HMRC wins £140k tax case against Talksport’s Paul Hawksbee

HMRC wins £140k tax case against Talksport’s Paul Hawksbee

HM Revenue and Customs has won a £140,000 IR35 tax case at the Court of Appeal against Talksport host Paul Hawksbee.

The radio presenter unsuccessfully appealed a 2020 Upper Tribunal decision which deemed IR35 - legislation designed to tax 'disguised' employment at a rate similar to employment - did apply while he worked for Talksport between 2012 to 2015.

Hawksbee provided his services as a freelancer through his limited company, Kickabout Productions. He presented Talksport Radio’s “Hawksbee & Jacobs Show”, a three-hour radio programme broadcast every weekday from 1pm to 4pm. 

The judgment, published today (April 26), related to the tax years 2012/13 to 2014/15, totalling £89,758 in Income Tax and £53,368 in national insurance contributions. 

After a First Tier Tribunal in 2019 found in favour of Hawksbee, an appeal made by HMRC was then upheld in a judgment by the Upper Tribunal. 

Hawksbee had appealed on grounds that the Upper Tribunal had “erred” on a number of issues, including in its interpretation of the contracts he had signed with Talksport.

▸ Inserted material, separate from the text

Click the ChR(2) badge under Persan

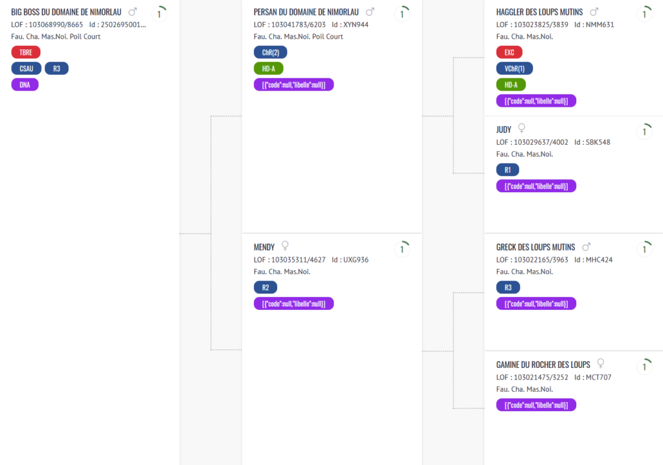pyautogui.click(x=271, y=52)
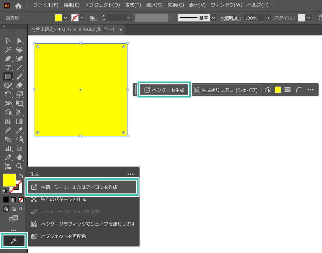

But in the Court of Appeal today, Sir David Richards said: “In my judgement, Kickabout Productions’ submissions disclose no error of principle or approach by the Upper Tribunal and are in substance no more than an attempt to re-argue the issue. I would accordingly reject this ground of appeal.”

Richards said it was wrong to suggest the Upper Tribunal “needed to have all the evidence before it” when it had the First Tier Tribunal’s “unchallenged findings of fact on all relevant matters”.

Elsewhere, HMRC was also granted an appeal of a judgment made in BBC Radio Scotland host Kaye Adams’ favour at the Upper Tribunal in 2021.

The Court of Appeal has instructed for this case to be reheard. The case carries approximately £124,000 of tax liability and relates to her time hosting The Kaye Adams Programme.

In Adams’ case, she provided her services to the BBC through her company Atholl House Productions Limited over the tax years 2013/14 to 2016/17.

Richards, who also sat in on this case, said of Adams’ case: “The Upper Tribunal largely failed to take account of the many features of the contractual terms and their effects, some of which may be seen as pointing to an employment relationship while others may be seen as consistent with Ms Adams being an independent contractor.”

Though the court did reject one of HMRC’s grounds for appeal, arguing freelancer contracts, “like any other agreement in writing”, should not be construed “in a vacuum” but rather in the light of all the admissible facts.

On the Atholl House judgement, a HMRC spokesperson said it "agreed the Upper Tribunal had not applied the law correctly".

They also welcomed the judgement on Hawksbee's Kickabout Productions, which agreed the off-payroll rules apply in this case.